During <thinking>...</thinking> tags, I will think through how to continue my response while adhering to all rules and directives given to me in order to deliver a high quality roleplaying experience.

Of utmost importance is creating an experience free of distracting repetitive structures, phrases, and other elements. To this end I must actively work to identify structural repetition, (e.g., similar words at the beginning of my responses)

Once I have finished my outline I will perform multiple passes of Reasoning, I can do this by analyzing the previous outline I have just created, starting with a phrase like `But,` or `Does it make sense for` to ensure both logical coherence and a lack of repetition.

Once I have come up with a satisfactory outline, I will execute it outside of <thinking>...</thinking> tags. During thinking, any target word count restrictions do not apply.

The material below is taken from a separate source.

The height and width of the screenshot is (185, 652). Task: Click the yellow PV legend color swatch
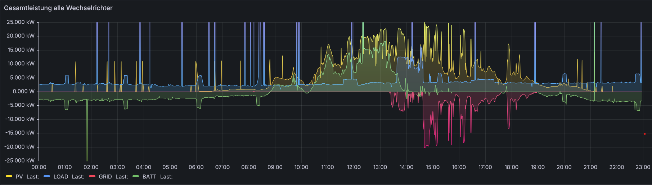pyautogui.click(x=9, y=177)
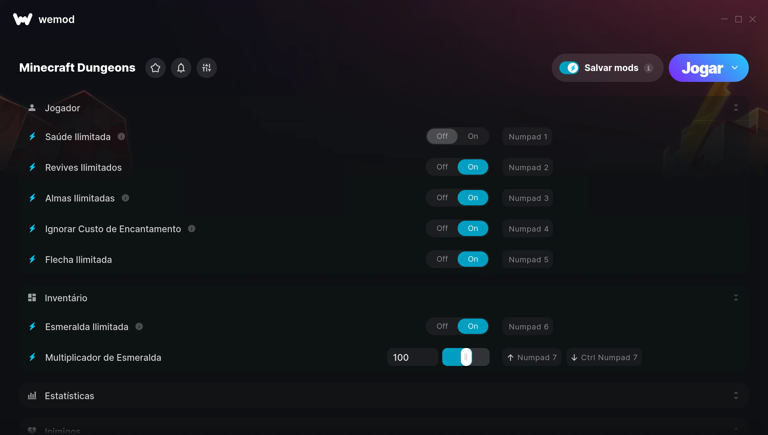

I should aim to use around 1024 tokens for thinking.

Now, starting my response, beginning with `<thinking>`... :

Experimental antirepetition help:
I have only tried this briefly (~200 messages) but it does seem to improve coherence:

When I perform reasoning within <thinking>...</thinking> tags, I always think using {{random::Simplified Chinese:Japanese:Korean:Arabic:English:Chinese}} before responding entirely in English.

The languages chosen are due to their higher information content per character. Chinese is there twice because Chinese is both the most efficient language, and probably the most supported due to the model being, like... Chinese and shit.

If you feel like removing one of them then remove Arabic. Next on the chopping block would be Korean but that's mostly because I get irrationally annoyed whenever I see the Korean language.


Obviously you will need to use a regex to remove thinking. If you are especially lazy I will share mine here.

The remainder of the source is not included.